Google’s target as it absords DoubleClick: “big world of brand and display dollars”

One phase of the regulatory review is over, but the effort to protect privacy online continues. The work of EU and U.S. privacy and consumer groups during the merger encouraged officials on both sides of the Atlantic to more closely examine online data collection practices of Google and others. We believe that EC privacy commissioners will continue to press for more effective safeguards. We were told that the EC competition authorities met resistance to their merger analysis from other officials concerned about privacy and media diversity. In today’s digital media era, the diversity of content creation, protecting privacy, and the competitiveness of the online ad business are intertwined.

We intend to keep our Google watch (along with our focus on the online ad industry).
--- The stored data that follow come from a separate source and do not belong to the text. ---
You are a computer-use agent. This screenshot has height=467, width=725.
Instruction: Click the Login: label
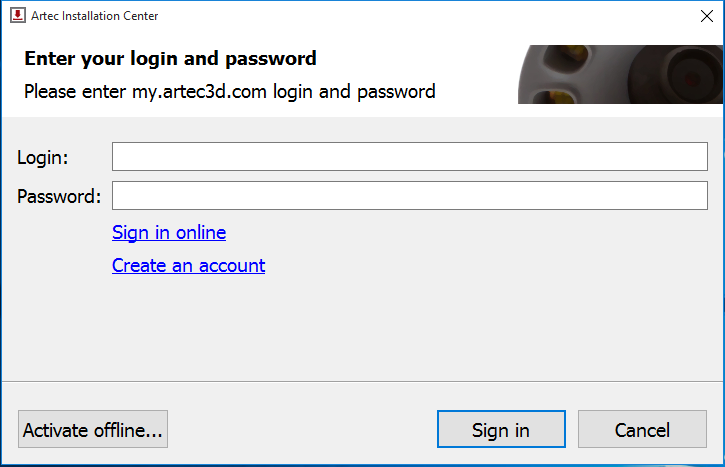[43, 158]
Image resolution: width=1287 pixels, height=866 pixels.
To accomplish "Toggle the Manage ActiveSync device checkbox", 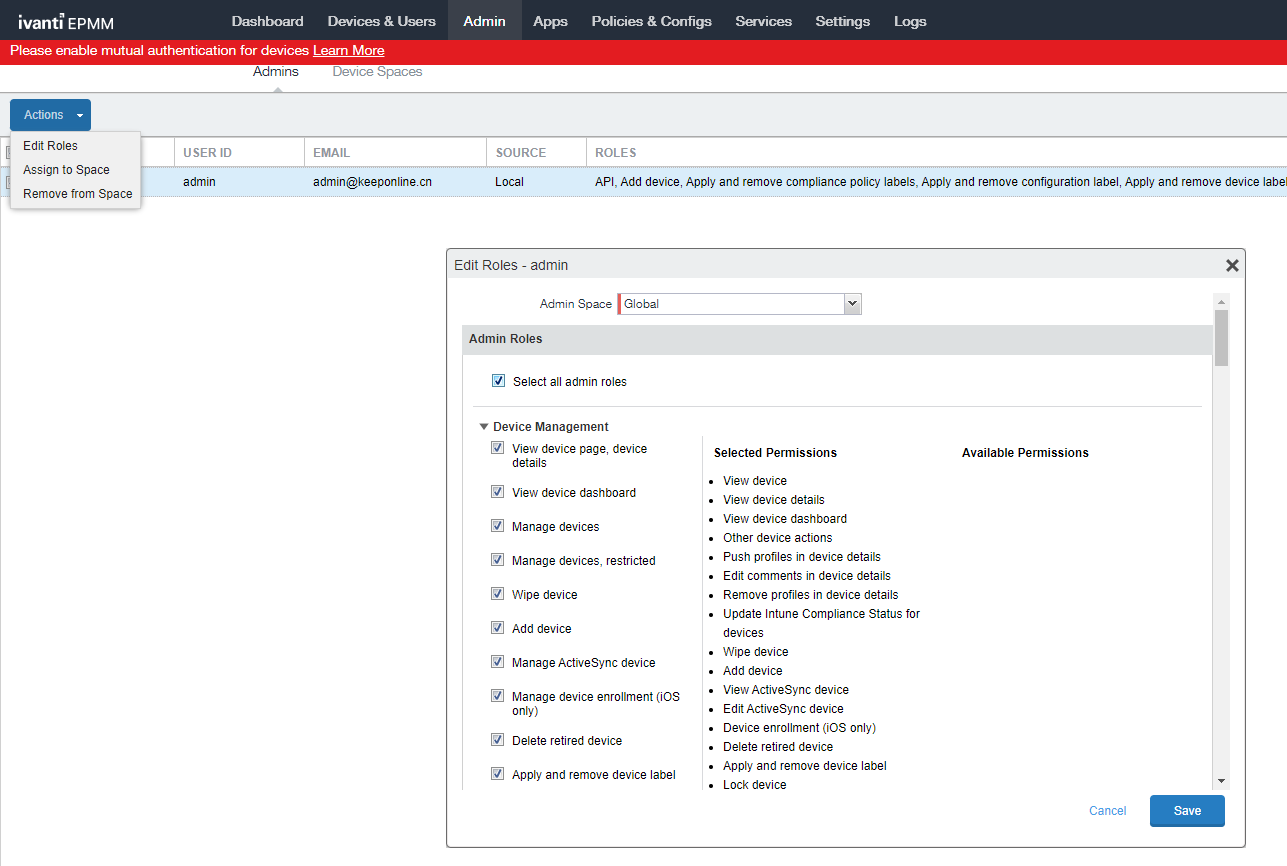I will (497, 662).
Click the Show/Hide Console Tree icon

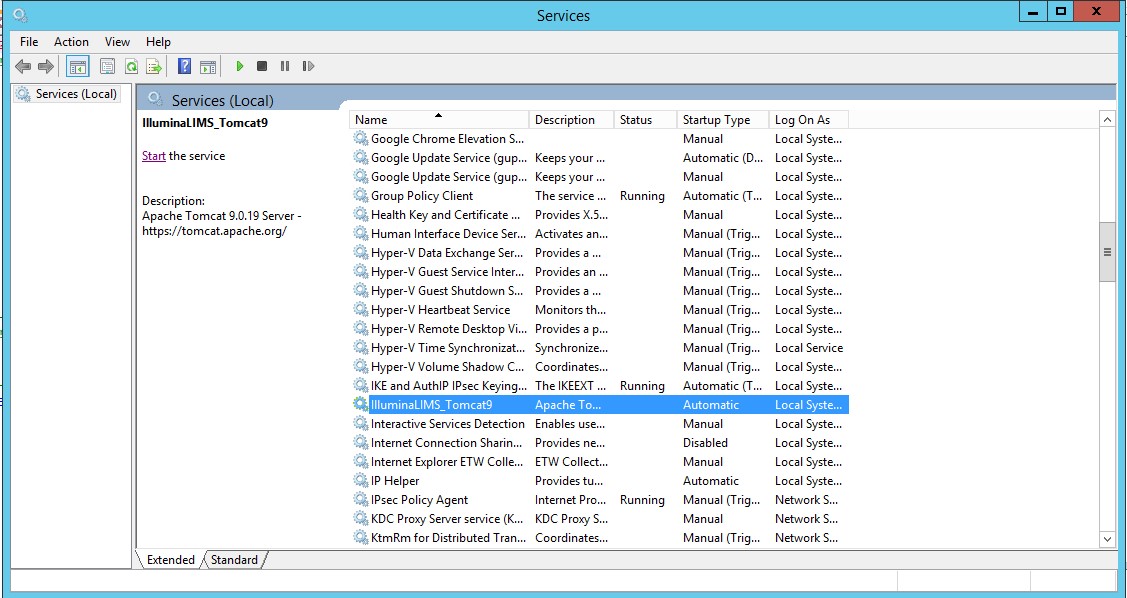point(77,67)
Today’s Advertising Age article on the Google/DoubleClick merger gives a sense of where the search leader is headed [excerpt. our emphasis. subscription required]: Google executives were meeting with reporters in their New York office this morning when the official news came through. “There’s a big world of brand and display dollars we haven’t been as aggressive in or played in,” Penry Price, VP-North America sales for Google, said at the meeting… “We want to build on top of that platform [DoubleClick’s] and create next-generation tools to work with marketers and agencies to have an end-to-end solution from planning to reconciliation”….”I think would we be disappointed in 2008 and 2009 if we don’t have a very significant presence in the display marketplace,” Google President-Advertising Tim Armstrong said yesterday at the Bear Stearns Media Conference.

PS: Here’s what JP Morgan said, in part, about the consequences of the Google/DoubleClick merger in a report released yesterday: “Better targeting opportunities. Google will now have behavioral data from search, email, video, and web usage on network sites. We believe this will allow the company to provide much better ad-targeting, leading to increased CPMs on DoubleClick sites.”